:: STATED TASK ::
Copy the lines of the data from the one containing "Click the search magnifier icon" through the one containing "(1020, 681)", inclusive, reproducing each without any change.

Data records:
────────────────

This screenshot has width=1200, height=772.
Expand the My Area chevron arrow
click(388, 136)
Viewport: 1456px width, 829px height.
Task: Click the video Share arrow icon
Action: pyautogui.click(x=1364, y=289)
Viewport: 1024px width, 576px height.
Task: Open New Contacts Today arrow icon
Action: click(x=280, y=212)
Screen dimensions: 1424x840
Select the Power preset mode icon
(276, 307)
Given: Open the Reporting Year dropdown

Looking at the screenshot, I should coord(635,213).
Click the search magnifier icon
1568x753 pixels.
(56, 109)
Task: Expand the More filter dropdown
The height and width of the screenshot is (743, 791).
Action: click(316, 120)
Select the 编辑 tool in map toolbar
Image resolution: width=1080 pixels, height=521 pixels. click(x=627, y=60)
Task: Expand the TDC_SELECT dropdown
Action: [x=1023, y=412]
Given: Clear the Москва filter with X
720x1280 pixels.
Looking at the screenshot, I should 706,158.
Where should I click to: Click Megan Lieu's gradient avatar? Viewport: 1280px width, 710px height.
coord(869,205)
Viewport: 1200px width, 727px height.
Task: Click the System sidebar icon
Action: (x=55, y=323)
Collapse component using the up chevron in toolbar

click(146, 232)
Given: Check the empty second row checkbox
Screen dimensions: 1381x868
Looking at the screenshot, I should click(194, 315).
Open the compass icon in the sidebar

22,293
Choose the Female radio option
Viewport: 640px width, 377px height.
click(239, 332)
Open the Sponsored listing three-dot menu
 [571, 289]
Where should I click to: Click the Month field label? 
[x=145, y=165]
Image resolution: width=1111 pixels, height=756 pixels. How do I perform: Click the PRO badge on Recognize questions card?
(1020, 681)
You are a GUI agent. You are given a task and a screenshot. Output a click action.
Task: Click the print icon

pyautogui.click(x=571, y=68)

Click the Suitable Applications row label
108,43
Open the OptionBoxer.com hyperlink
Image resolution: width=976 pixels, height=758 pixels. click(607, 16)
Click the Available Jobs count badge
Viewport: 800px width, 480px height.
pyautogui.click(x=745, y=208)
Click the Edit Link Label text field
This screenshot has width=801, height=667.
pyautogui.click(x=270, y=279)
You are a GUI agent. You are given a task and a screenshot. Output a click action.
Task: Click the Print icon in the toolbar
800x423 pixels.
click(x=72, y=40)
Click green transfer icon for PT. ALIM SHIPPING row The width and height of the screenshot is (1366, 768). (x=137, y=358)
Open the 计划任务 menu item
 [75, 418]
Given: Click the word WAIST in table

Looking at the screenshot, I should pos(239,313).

────────────────

:: RESULT OF THE EXERCISE ::
Click the search magnifier icon
1568x753 pixels.
(56, 109)
Task: Expand the More filter dropdown
The height and width of the screenshot is (743, 791).
Action: click(316, 120)
Select the 编辑 tool in map toolbar
Image resolution: width=1080 pixels, height=521 pixels. click(x=627, y=60)
Task: Expand the TDC_SELECT dropdown
Action: [x=1023, y=412]
Given: Clear the Москва filter with X
720x1280 pixels.
Looking at the screenshot, I should 706,158.
Where should I click to: Click Megan Lieu's gradient avatar? Viewport: 1280px width, 710px height.
coord(869,205)
Viewport: 1200px width, 727px height.
Task: Click the System sidebar icon
Action: (x=55, y=323)
Collapse component using the up chevron in toolbar

click(146, 232)
Given: Check the empty second row checkbox
Screen dimensions: 1381x868
Looking at the screenshot, I should click(194, 315).
Open the compass icon in the sidebar

22,293
Choose the Female radio option
Viewport: 640px width, 377px height.
click(239, 332)
Open the Sponsored listing three-dot menu
 [571, 289]
Where should I click to: Click the Month field label? 
[x=145, y=165]
Image resolution: width=1111 pixels, height=756 pixels. How do I perform: Click the PRO badge on Recognize questions card?
(1020, 681)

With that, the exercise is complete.